• Mike, I didn't see the program about teachers on tv but have heard about it. I think today most teachers are good and hard working, but there are always a few who are not doing the job they should. It is too bad we are having problems weeding them out. Teachers are one of the main ingredients, not the only one, but their influence is important.

    We may not see a difference in the finished product from a good public school and a private one, but when we compare our best with the best of other nations, if we "dumb down", our best will be placing lower than otherwise.

    You are right about the left and right war. I have spent some time trying to understand the other side, and you have been helpful. I know one side is not going to win over the other. But communication may bring some sensibility to it all.

    March 14, 2011 at 7:01 p.m.

  • jbj
    I took your statement to mean that everything I write will have a liberal slant or anti- conservative. That was not the case; I was summarizing the magazine articles.

    I don't think it's liberal or conservative when it comes to tolerance.... Some people are panicky; others not so much. It's more about Keynesian & austerity.

    My daughter is a schoolteacher and tells me a lot of what is wrong with education. I think Victoria has some good schools. A couple my children went to public schools and one went to a private school and my grandchildren are divided along those lines but I can't tell the difference. .... But did you happen to see that 60 Minute segment last night where a school is paying teachers $125,000 a year but they are on constant probation. This school concentrates on effectiveness of the teacher.

    In my responses I've said I'm pretty much exhausted from the left and right arguments that never lead to anything, but that does not to say that I have abandoned my liberal roots. The blog is more about not ignoring our future, to walk and chew gum at the same time, and to the victor goes the spoils, and to try and cut the losses..... I don't expect the 112th congress to pass any meaningful legislation; they will continue to kick the can down to road until after the 2012 election.
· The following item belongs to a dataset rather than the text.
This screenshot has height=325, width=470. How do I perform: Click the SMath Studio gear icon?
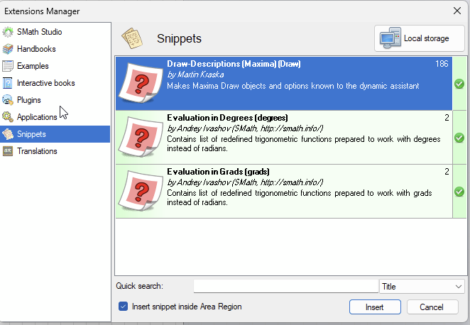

    March 14, 2011 at 1:47 p.m.

  • Mike, I was not intending to be condescending, liberal ideas are as valid as conservative or any, in an exchange of ideas such as this site. I was referring to your comment, "don't elimate our mortgage deduction, cut preschool lunches", which may be a liberal exaggeration of views of those who are not for higher taxes, and comments regarding a Republican who prefers to use money for other than high speed rail.

    I also realize that liberals are not quite as concerned as conservatives that our country is in a critical condition regarding our finances. I am not here to say which view is more valid, but I do recognize the difference in the views.
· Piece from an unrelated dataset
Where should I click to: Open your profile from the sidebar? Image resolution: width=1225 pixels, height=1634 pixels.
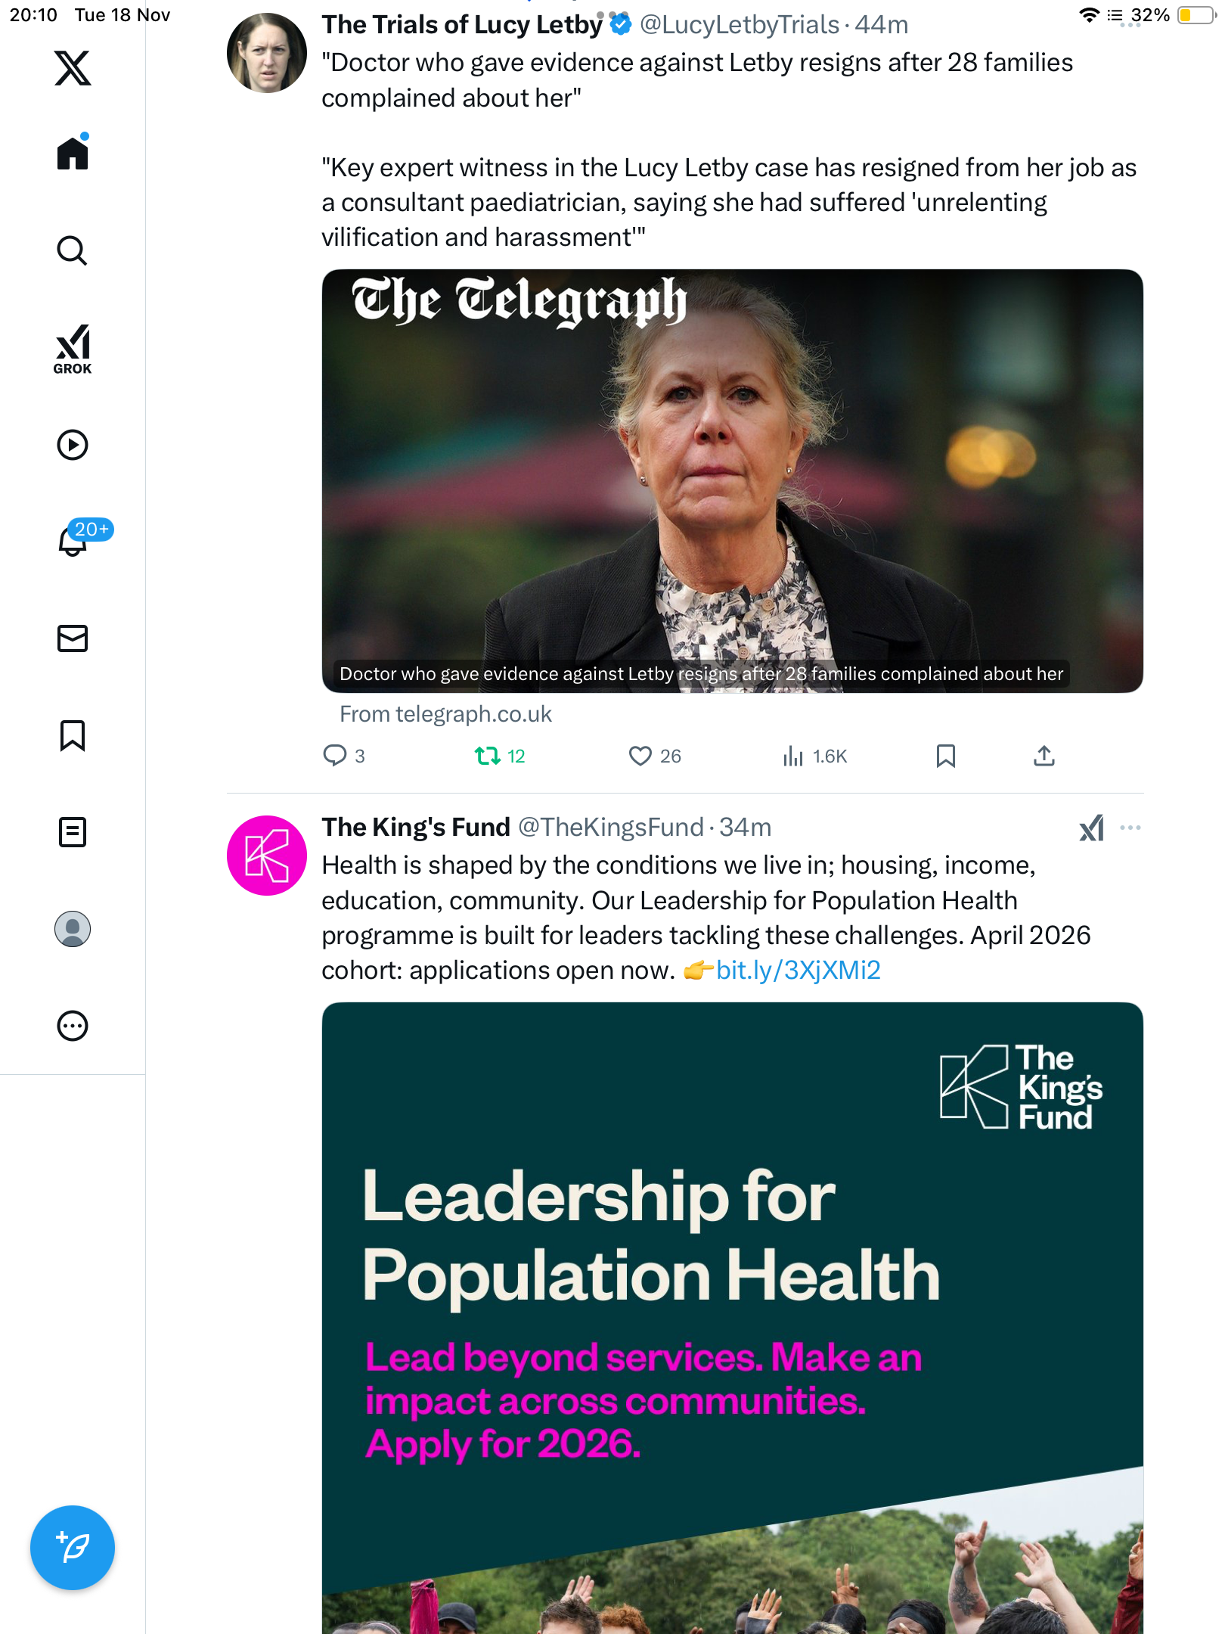(x=73, y=929)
    Another issue I would comment on is our educational system and because a considerable amount of my life was dedicated to this, I have developed some impressions that I feel strongly about. How do home schoolers and private schools outdo public schools with less funding? There is a billboard right now advertising for a local lower grade level school which turns out top students at high school graduation. Maybe it has something to do with less government invention. The teachers are not instructed to even out the test scores even if they have to bring the top ones down. They are not told not to teach division by more than two digits because some students may feel bad if they cannot do it. No, they are told to teach every student to their best potential, and this is what homeschoolers do.

    Do we need the government to decide what we eat and control the menu in schools? Maybe not, but I don't think sodas and sweet roles improve health or education and if schools are offering this, maybe we need someone to intervene. Wasn't it Reagan who declared pickles and catsup vegetables?

    March 14, 2011 at 1:12 p.m.

  • Rebecca

    Sorry for my late response but I usually take weekends off..:-) Now, for your question "Mike, what's your take on the protests in Austin? "

    Texas has a $27 billion shortfall, and the legislators are cutting education by $10 billion. That's 37% of the shortfall; not fair by my books, but republicans have the overwhelmingly majority and can do whatever. they want, so the best things the teachers can do is to try and cut their losses.

    I think John Hanning of Inez wrote a thoughtful letter to the editor titled "Simple ways to cut expenses for taxpayers he said" we can trash the antiquated, outdated, and useless "state auto inspection." He went on to say that other states have dropped and saw no increase in accidents. Then he said " we can add the $15 the to the cost of license plates.".... It's a trade-off or as they call it in government " revenue neutral."... By his calculation it would add $450 million dollars to the state coffers without any new taxes.....Compromise,compromise,compromise...

    March 14, 2011 at 11:04 a.m.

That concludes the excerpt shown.